Strictly, we think of costs as the costs to provide the program or implement the policy and to make sure it works. We do this so that a policymaker can understand what resources are actually needed for implementation. However, there are often other costs associated with educational interventions.
Induced costs are those arising from behavioral change after an intervention has been implemented. These induced costs should be examined in relation to the theory of change: They are the changes in resource use associated with the mediators of an intervention (Bowden, Shand, Belfield, Wang, & Levin, 2016; Chandra, Jena, & Skinner, 2011; Weiss, Bloom, & Brock, 2014). For instance, career academies are intended to help students get better jobs (Maxwell & Rubin, 2000). We can estimate the incremental cost of a career academy over an alternative youth training program; this would be the direct implementation cost. However, career academies often encourage students to stay in school longer, after which they get even better jobs. Whereas the delivery cost is the amount of resources needed to implement a career academy education, the induced cost is the cost of staying in school longer. If we are interested in the full cost of career academies, we should account for these induced costs. (These induced costs are sometimes referred to as indirect or mediated costs; for BC analysis, they are better thought of as negative benefits; see Chapter 9.)
In fact, when viewed in the context of their theory of change, many interventions explicitly anticipate these induced costs. Often, interventions begin with a diagnosis of educational need or a foundational treatment, which then leads to further services. These additional services are the mediator through which the program is effective.
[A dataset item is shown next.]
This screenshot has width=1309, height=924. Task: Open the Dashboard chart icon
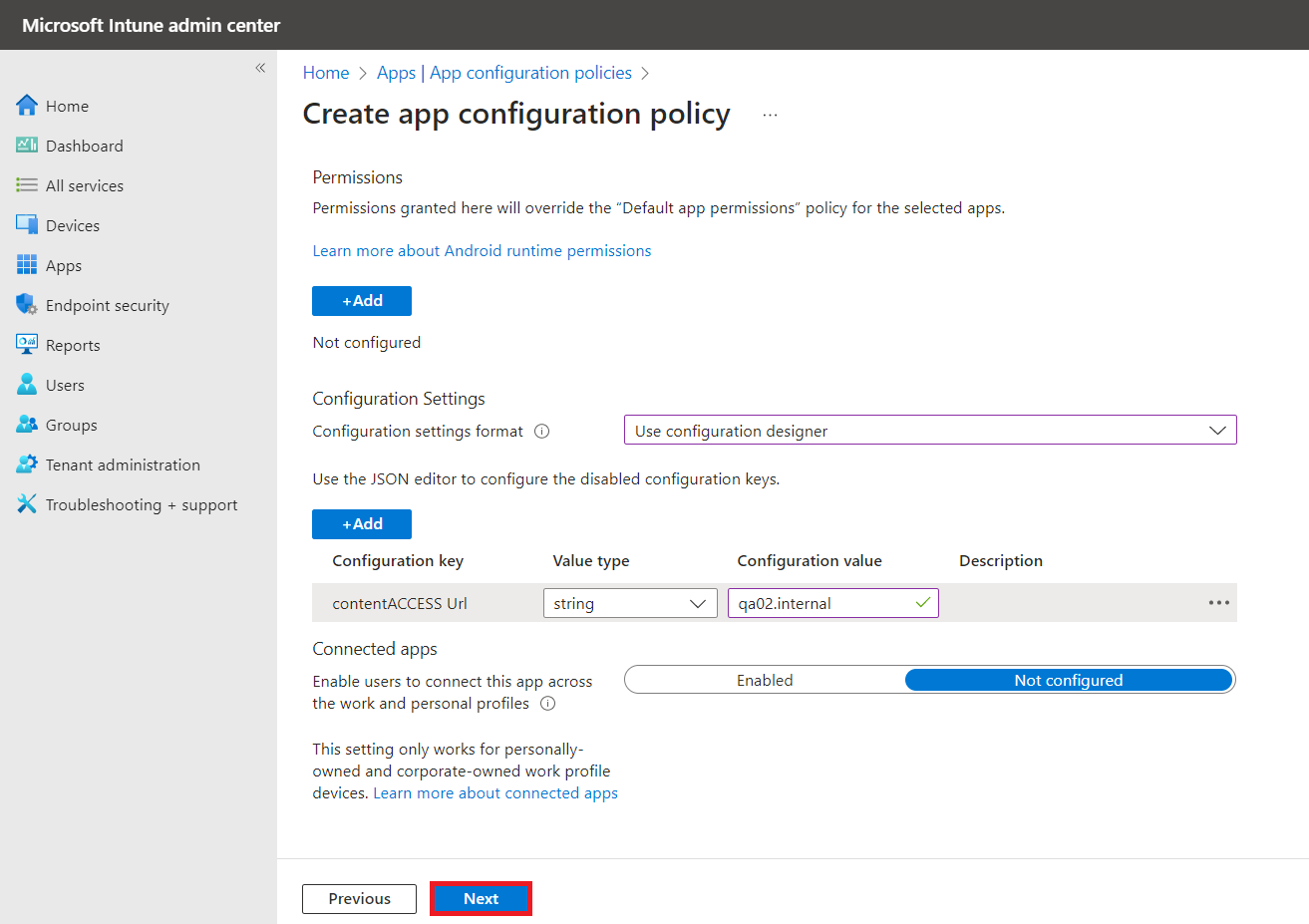click(x=27, y=146)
For example, interventions to change remedial education lead to new college pathways; a new placement test might reassign students to fewer remedial classes, saving on resources as well as boosting college completion rates (see Scott-Clayton, Crosta, & Belfield, 2014). One prominent example is simplification of the FAFSA college aid application process (Bettinger, Long, Oreopoulos, & Sanbonmatsu, 2012); this simplification helped students apply for college and so induced them to attend and make progress in college. Student counseling and informational interventions work in the same way (Castleman, Page, & Schooley, 2014), and financial incentives in the first semester boost credit-taking in later semesters (Barrow, Richburg-Hayes, Rouse, & Brock, 2014).
Also, much of the research literature on school choice should be appraised in light of its induced costs: giving families a choice of school is likely to mean they will choose a school with a different—increased—level of school resources (Hsieh & Urquiola, 2006). These interventions affect students directly, but they also place students on a different educational or developmental pathway—and this new pathway has resource consequences. Finally, we can think of interventions that induce new resources outside the school.